Welderup's '96 Peterbilt 379

Even the huge 13-litre turbocharged Caterpillar engine hasn’t escaped the spray gun and, although you don’t usually get to see a power plant of this size without lifting the cab, equipped with a turbo, injectors and a whole load of other goodies from Industrial Injection, this one is bursting out from under the bonnet, quite literally.

Welderup's '96 Peterbilt 379

The best thing about the whole deal though, is the reaction that it gets on the road – this one couldn’t clear a street faster if it was fitted with a gigantic snow plough. Dare I say it? It even gives the more famous Welder Up rat rods a run for their money in the attention stakes. Considering it’s job is merely to get them where they need to be in the first place, I can’t help thinking that’s a pretty special achievement.

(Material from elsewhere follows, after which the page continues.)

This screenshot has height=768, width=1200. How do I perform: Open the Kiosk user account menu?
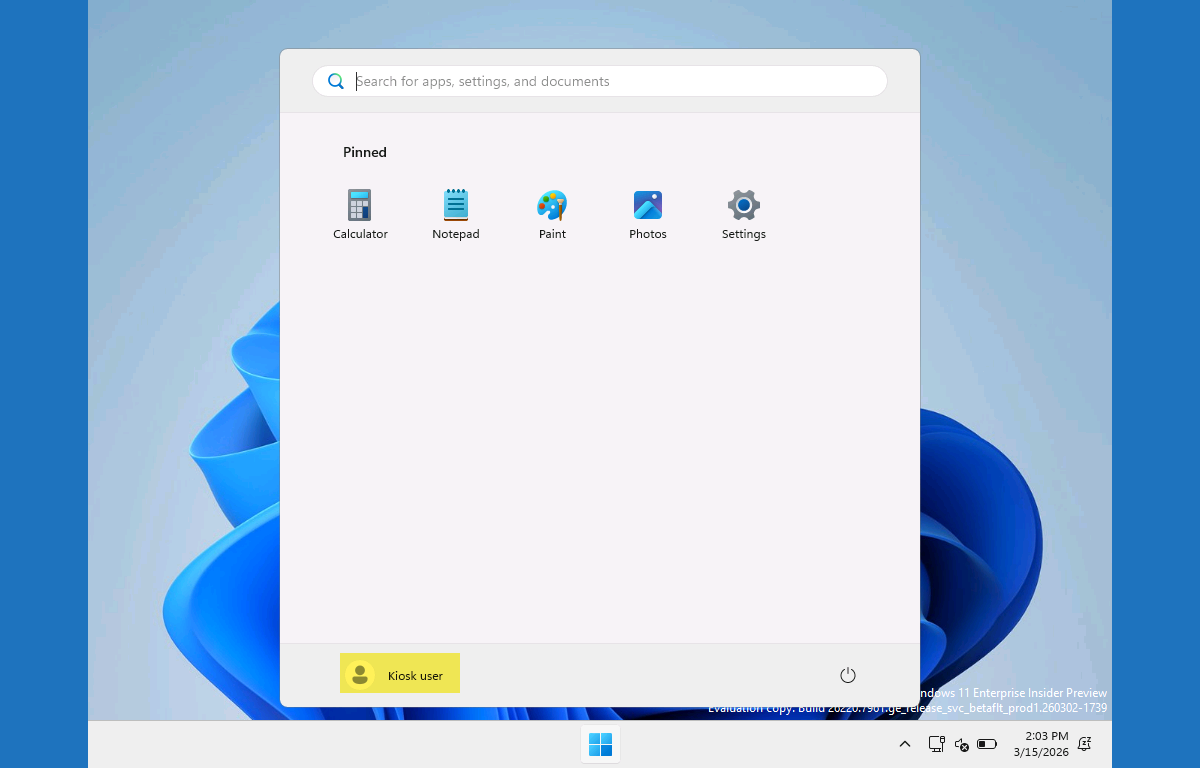(x=400, y=675)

Welderup's '96 Peterbilt 379

Tech Spec: 1995 Peterbilt 379 Semi Rat Rod

Exterior:
Custom bumpers, smoke stacks, grille, mudflap, fenders, cab mounts, hood cutouts and sawblade sunvisor, modified Lincon electric industrial welder, air horns 10-stud chrome Peterbilt wheels with 385/65xR22 Cooper Roadmaster tyres, painted rear wheels, custom airbrushed paint patina.

Tuning:
Airbrushed Caterpillar C13 engine with, Industrial Injection turbo, fuelling and injectors, K&N cone filter.

Interior:
Custom Frankenstein and duster shifter, hammer steering wheel spinner, cowhide interior with hand tooled leather details, 12 Gauge Customs stainless steel floor.